Jason and I got married in a perfect, tiny ceremony on the beach in San Clemente, California, then honeymooned in nearby San Diego. On each anniversary, we show our kids the wedding video, and every year they ask if they could see where we got married.
Our little crew has never been on a family vacation. Yes, we road trip to Minnesota every summer to see my parents, and while I find that wonderfully relaxing, it’s not really a family vacation.
There is an improv festival coming up in San Diego, and the League of Pointless Improvisers (the Pointless cast) got accepted to perform in it.
...do you see where I am going with this?
These past few months have been rough. Frankly, these past 5.5 years have been hard, but the last few months have been particularly challenging. And the road forward remains unclear.
So we decided, come hell or high water, we are going to California!

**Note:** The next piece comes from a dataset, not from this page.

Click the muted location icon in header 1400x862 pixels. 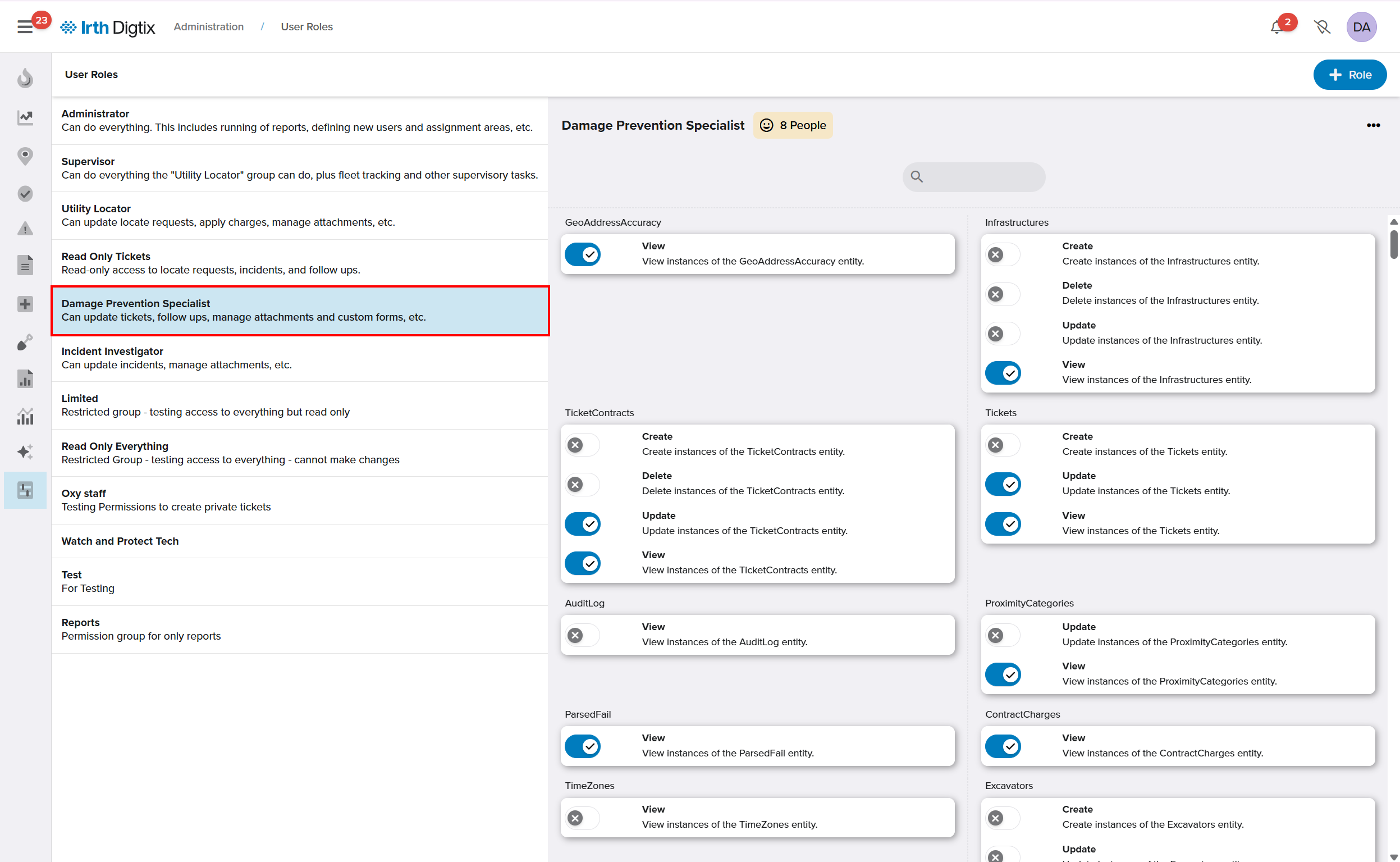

Jason pointed out to me that Disneyland and LEGOLAND are in California, too. I’m well aware what a challenging time this has been for Jason and I, but I’d be a fool if I didn’t recognize how hard this has been on the kiddos, too. They deserve some fun.
—
I spent today anxiously waiting for my MRI results, the first MRI after 6 weeks on my fancy new TKI drug, Lorlatinib. It is my third TKI, and I’d be lying if I said I wasn’t getting nervous that I’m on #3 of the 4 that have been developed for ROS1 (and #4 is only up to phase 1 in clinical trials). I called the cancer center and left a message, saying I was waiting for results. They said they would call me back when my doctor was available.
So 2 hours later I called again (I am bad at waiting), and they said they know I called, and they will call me back.

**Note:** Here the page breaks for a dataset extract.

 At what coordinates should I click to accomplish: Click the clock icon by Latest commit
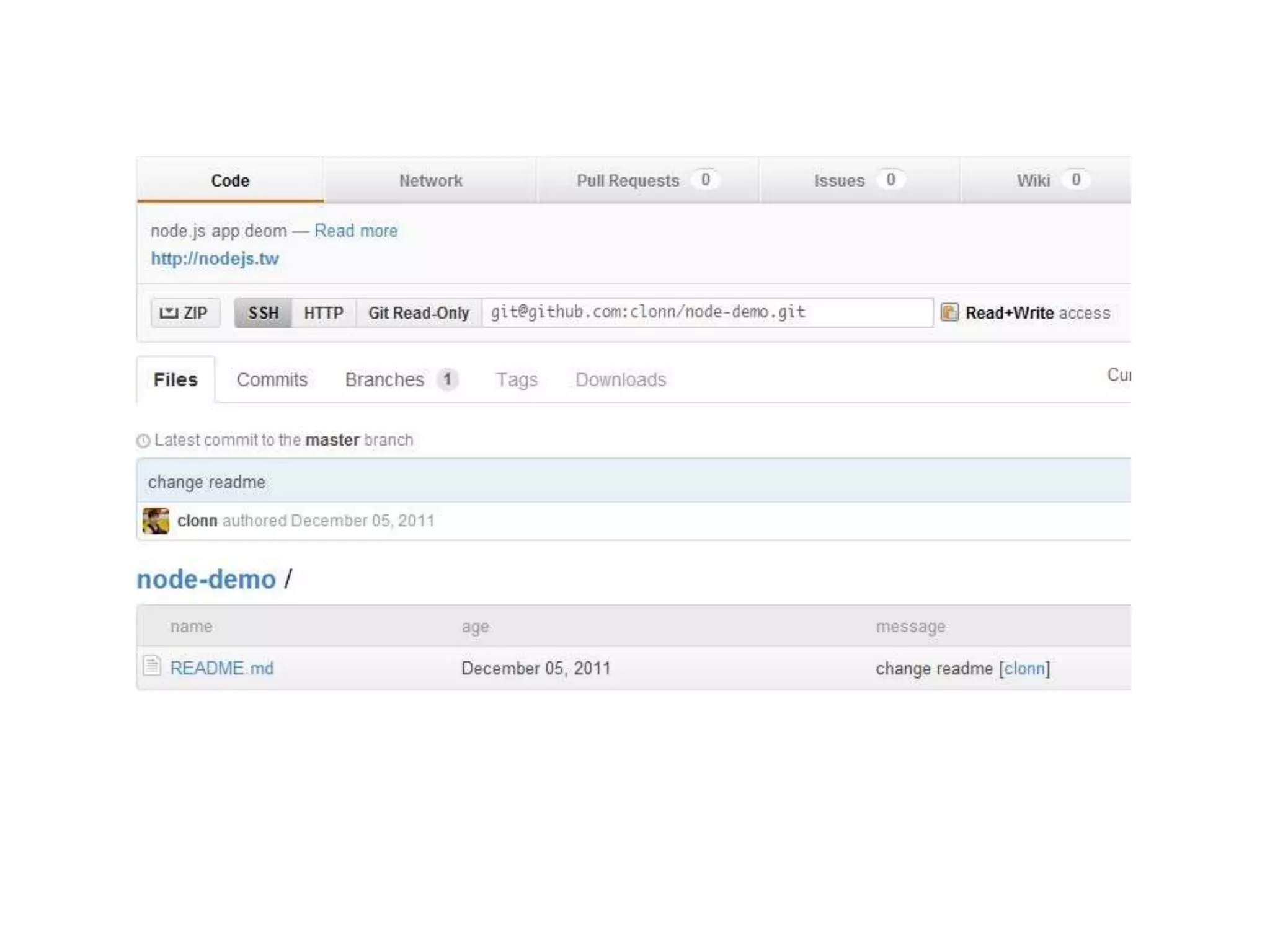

An hour later I just about jumped out of my skin when my phone rang. It was a nurse saying that my doctor would call me tonight, after he finished in clinic. That sounded terribly ominous, and I was shaking so much I felt like I could barely stand.
Finally, tonight, my doctor called.
Frustratingly, we are back in the vague land of “slight enhancements”. My doctor feels (and I agree) that it is too soon to make a call whether or not this drug is working for me, especially with such vague results, so I am staying on the drug and we are rescanning in 4 weeks. Back on the emotional rollercoaster. This is exhausting.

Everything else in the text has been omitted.